Hope everyone is having a good week and staying cool with all of this HOT weather! We love highlighting our ambassadors, so this week's "Six Questions" introduces you to Allison Bryant. Allison Bryant is an MSF Ambassador from Huntington, NY. She is a competitive ballroom dancer who teaches at her own nonprofit dance studio on Long Island. She gives free dance classes to needy children, and also offers special classes for children and adults with MS. Her goal is to travel the country and teach dance and movement workshops to people with MS. 

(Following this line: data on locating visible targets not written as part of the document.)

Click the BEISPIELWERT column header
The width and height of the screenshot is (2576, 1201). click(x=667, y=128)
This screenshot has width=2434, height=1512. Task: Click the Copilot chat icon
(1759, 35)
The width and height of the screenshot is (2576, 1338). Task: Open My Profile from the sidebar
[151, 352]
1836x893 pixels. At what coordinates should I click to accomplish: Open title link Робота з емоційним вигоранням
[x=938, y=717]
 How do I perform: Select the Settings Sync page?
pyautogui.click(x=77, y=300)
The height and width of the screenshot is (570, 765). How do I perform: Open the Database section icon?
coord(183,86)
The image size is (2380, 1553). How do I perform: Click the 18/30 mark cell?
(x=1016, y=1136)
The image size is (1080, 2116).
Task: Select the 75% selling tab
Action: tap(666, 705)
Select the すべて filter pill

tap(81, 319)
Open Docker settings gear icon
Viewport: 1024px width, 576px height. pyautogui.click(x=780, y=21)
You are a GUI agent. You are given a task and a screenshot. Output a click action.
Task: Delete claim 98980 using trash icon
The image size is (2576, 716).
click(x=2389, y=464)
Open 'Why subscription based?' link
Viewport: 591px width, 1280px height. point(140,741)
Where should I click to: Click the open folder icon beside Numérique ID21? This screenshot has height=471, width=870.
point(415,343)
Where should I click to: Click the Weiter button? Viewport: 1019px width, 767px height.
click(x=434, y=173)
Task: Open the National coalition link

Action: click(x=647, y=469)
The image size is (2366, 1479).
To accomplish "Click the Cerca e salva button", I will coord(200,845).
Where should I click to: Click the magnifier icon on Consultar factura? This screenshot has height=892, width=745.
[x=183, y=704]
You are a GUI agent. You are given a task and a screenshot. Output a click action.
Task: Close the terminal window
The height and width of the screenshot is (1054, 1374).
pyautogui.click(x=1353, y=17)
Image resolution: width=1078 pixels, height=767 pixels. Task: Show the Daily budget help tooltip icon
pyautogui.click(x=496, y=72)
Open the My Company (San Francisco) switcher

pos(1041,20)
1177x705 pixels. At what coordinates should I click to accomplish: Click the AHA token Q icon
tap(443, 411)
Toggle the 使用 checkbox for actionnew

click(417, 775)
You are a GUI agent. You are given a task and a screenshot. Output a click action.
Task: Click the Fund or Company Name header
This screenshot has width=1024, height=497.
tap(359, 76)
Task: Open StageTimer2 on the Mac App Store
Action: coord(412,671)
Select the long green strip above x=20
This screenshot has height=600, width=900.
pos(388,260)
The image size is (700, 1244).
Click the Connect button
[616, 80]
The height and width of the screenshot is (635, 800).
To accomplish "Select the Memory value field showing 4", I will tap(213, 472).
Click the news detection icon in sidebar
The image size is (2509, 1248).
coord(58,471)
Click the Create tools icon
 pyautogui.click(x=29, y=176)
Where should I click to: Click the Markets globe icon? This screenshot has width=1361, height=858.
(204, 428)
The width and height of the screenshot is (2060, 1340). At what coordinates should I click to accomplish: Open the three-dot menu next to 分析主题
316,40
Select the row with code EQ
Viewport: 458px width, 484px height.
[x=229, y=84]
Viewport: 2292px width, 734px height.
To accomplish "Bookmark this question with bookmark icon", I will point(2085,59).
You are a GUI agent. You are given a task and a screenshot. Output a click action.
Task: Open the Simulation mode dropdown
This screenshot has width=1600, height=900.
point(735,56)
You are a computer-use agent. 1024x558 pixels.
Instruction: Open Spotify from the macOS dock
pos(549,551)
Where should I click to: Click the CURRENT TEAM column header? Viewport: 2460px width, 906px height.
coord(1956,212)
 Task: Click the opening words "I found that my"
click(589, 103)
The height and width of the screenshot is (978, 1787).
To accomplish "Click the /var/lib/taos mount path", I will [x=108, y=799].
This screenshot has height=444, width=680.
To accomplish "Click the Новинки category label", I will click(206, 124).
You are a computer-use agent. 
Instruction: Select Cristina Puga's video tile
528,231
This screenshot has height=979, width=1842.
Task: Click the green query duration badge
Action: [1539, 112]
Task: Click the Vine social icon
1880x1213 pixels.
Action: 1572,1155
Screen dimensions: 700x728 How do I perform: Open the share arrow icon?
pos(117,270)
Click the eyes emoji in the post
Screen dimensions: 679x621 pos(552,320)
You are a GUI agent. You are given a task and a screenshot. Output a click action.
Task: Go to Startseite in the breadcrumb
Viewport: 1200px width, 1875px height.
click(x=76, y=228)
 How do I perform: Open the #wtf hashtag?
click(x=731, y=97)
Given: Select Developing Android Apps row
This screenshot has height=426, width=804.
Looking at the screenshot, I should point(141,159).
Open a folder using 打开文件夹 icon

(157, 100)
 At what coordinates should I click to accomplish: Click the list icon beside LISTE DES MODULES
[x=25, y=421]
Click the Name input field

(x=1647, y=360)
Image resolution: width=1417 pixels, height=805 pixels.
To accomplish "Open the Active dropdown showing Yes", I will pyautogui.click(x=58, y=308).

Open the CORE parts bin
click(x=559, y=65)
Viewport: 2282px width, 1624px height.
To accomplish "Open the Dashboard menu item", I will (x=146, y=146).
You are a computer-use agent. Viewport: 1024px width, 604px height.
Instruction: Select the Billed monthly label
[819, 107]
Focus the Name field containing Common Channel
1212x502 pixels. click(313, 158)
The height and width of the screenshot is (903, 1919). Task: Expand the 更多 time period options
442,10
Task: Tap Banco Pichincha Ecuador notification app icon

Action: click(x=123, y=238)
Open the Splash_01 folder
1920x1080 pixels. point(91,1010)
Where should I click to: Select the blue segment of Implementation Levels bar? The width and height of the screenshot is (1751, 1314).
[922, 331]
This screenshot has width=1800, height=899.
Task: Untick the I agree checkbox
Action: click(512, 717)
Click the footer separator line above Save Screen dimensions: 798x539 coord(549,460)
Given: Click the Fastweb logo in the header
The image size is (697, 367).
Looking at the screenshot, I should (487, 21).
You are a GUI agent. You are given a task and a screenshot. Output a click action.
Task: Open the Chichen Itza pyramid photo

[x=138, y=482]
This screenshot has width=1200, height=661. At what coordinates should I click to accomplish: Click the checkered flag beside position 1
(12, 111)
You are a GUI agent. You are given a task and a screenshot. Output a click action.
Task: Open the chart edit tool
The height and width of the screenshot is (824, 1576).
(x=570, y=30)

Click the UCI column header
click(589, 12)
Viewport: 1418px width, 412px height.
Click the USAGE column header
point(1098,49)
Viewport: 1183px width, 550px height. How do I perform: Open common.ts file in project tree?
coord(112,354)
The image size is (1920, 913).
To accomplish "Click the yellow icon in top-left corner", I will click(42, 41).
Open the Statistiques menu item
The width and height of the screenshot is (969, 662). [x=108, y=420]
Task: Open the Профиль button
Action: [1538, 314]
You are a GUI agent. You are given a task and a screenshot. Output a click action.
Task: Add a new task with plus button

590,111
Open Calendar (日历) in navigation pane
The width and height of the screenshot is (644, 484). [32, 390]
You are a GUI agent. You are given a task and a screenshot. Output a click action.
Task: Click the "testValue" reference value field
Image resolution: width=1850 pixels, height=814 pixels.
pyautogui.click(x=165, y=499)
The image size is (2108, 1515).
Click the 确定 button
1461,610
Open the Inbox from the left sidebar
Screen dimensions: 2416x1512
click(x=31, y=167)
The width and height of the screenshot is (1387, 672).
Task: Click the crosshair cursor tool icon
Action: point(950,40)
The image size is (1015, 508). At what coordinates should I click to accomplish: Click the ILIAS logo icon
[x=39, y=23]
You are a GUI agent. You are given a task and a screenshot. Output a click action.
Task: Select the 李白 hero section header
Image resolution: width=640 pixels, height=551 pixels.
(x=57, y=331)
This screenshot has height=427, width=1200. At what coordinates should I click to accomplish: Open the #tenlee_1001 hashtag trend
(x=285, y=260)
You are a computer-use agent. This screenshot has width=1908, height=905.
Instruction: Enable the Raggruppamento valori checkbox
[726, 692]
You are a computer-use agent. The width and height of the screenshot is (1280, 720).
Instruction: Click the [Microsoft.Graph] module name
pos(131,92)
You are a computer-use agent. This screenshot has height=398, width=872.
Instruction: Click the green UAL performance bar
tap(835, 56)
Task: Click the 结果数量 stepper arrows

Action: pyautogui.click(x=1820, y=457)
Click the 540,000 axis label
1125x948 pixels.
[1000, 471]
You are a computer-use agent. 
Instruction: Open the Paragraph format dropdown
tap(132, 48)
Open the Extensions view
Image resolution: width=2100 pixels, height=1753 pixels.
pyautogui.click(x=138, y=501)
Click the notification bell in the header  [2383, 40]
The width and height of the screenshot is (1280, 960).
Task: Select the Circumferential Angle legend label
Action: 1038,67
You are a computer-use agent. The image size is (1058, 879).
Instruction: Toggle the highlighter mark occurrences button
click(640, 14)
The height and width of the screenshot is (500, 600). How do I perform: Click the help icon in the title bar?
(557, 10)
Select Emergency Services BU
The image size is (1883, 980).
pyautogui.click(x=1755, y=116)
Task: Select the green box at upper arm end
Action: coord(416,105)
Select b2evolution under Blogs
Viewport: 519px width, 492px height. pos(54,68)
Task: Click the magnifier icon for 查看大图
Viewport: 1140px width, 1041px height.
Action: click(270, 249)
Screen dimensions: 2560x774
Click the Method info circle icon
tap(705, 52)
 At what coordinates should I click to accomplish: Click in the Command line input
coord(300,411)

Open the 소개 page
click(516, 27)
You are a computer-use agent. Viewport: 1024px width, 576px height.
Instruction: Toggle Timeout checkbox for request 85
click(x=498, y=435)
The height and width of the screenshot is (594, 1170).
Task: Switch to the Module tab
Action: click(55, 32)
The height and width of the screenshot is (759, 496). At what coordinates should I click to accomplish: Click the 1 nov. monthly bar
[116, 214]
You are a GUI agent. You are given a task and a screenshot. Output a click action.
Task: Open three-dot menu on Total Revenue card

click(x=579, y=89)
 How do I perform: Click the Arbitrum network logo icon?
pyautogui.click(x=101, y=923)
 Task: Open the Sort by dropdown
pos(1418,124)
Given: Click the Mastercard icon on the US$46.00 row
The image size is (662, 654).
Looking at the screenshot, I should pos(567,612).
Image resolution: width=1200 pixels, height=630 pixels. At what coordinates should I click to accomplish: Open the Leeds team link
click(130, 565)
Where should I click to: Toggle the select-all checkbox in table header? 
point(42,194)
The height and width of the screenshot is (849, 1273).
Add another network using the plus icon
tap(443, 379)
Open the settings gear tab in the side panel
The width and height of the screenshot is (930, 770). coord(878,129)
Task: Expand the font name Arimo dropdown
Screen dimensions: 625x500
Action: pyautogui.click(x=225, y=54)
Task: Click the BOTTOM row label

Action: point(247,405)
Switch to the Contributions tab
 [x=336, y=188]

1. How has MS changed your life?
Having MS has opened my eyes to a whole new world. It has taught me that it's okay to ask for help and not only are there people in my life who are willing to help, but I have discovered the kindness of strangers. It has humbled me. It hasn't changed in a completely 100% positive sunny way, but I have embraced the difficulties after six and a half years of living with this disease.

2. What is the most important thing you’ve learned since your diagnosis?
I've learned that I'm not superwoman and it's OK!

3. How have you found support?
I've reached out to the medical community and have found support from doctors, nurses, PTs, OTs, therapists, and even receptionists at the office. When I go to the doctor, hospital, or even get blood drawn and I'm not having a good day, they know how to make me feel better and I know there is always someone to talk to or sit with me.

4. What is the best coping tip you’ve picked up?
It's okay to have ice cream for dinner, as long as you don't do it every day :)

5. What is your favorite MS- or health-related website?

6. What question would you like to ask our readers?
Have you ever said "I can't do that" because of the MS?

Your answer?
I thought I wouldn't be able to dance again, but now I'm a competitive ballroom dancer. There's nothing I can't do, I just not may able to do it the same way as people with no limitations or diseases!